A lot has happened since I last dropped a blog on you, so allow me to fill you in…

I switched back to real milk, albeit skim. I have had several haircuts. I vastly improved the digital version of the Cincinnati Bengals in Madden ’11 via smart trades and well-researched draft picks (they have won 3 Super Bowls in a row). I occasionally enjoy a Coke Zero after years of soda avoidance. I moved to Brooklyn, NY. I finally saw Tron. The NKOTB and the BSB are now NKOTBSB. I gave up on my electric mandolin lessons.

That brings us current.

OK, so we’re heading into a new year (the second to last one, according to John Cusack, so let’s make it count!). Everyone is busy making resolutions, and by everyone I mean nobody. New Year’s resolutions are a farce. They’re just a way for local news programs to kill time with puff pieces about gyms getting busy. The last New Year’s resolution was made heading into 1912 by Captain Edward J. Smith. He vowed to visit New York City in the Spring. That worked out well.

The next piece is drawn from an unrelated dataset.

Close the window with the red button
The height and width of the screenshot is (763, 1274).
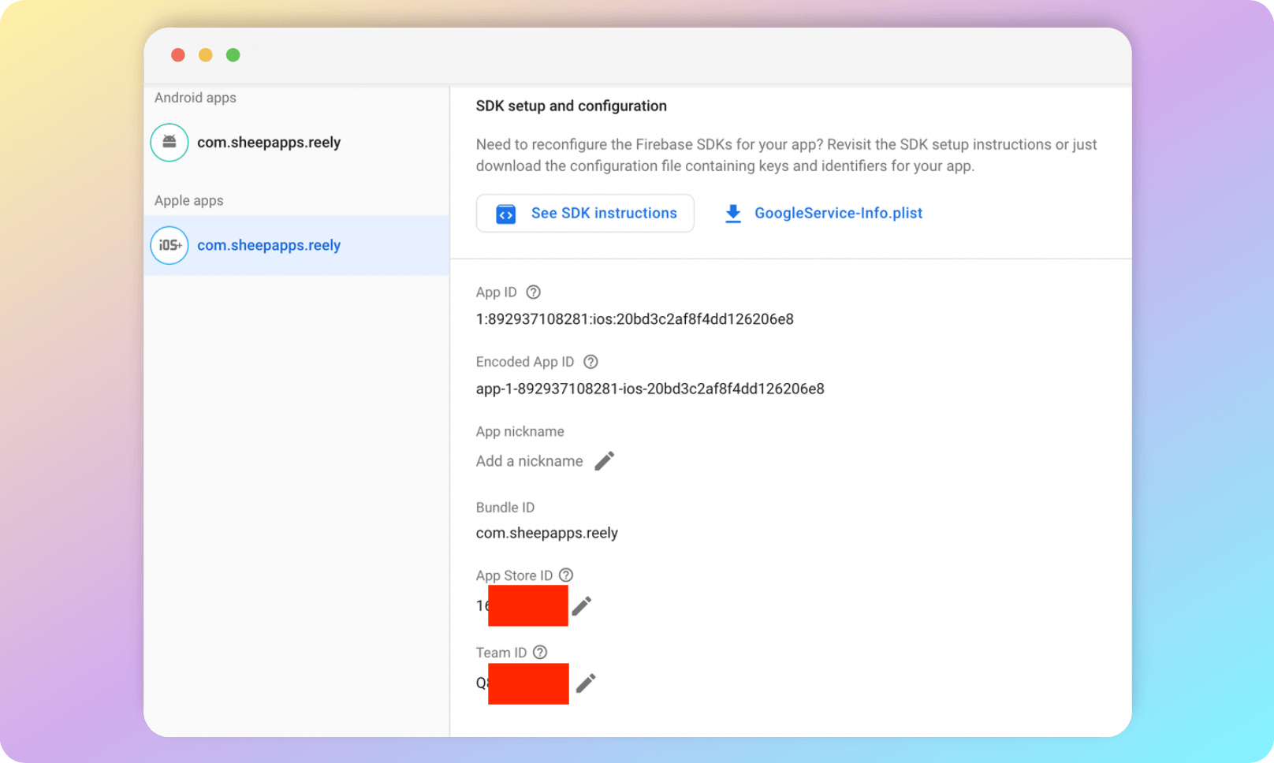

Welp, I’m going to break that streak for the Human Mother-truckin’ Race. I’m going to make a resolution for the entirety of the 2011 calendar year. This is going to involve all of you. You will be competing against me. I’m putting my reputation on the line. And I’ve got no reputation, so I got nothing to lose! It’s gonna be a blood bath (which I hear are good for your skin)!

“What the heck is it? You know, what are you doing? Umm, do you have, like, umm, plans Thursday,” is what you’re all asking now. Well, ladies, just email me your digits, and… IT’S A SECRET, FOR NOW. It wouldn’t be a very good “New Year’s” resolution if I made it this far out. We haven’t even given Christmas a chance yet, and hell, I’m still eating leftover latkes from חנוכה (then again, when aren’t I eating latkes – I live in Clinton Hill, BK. Waka waka).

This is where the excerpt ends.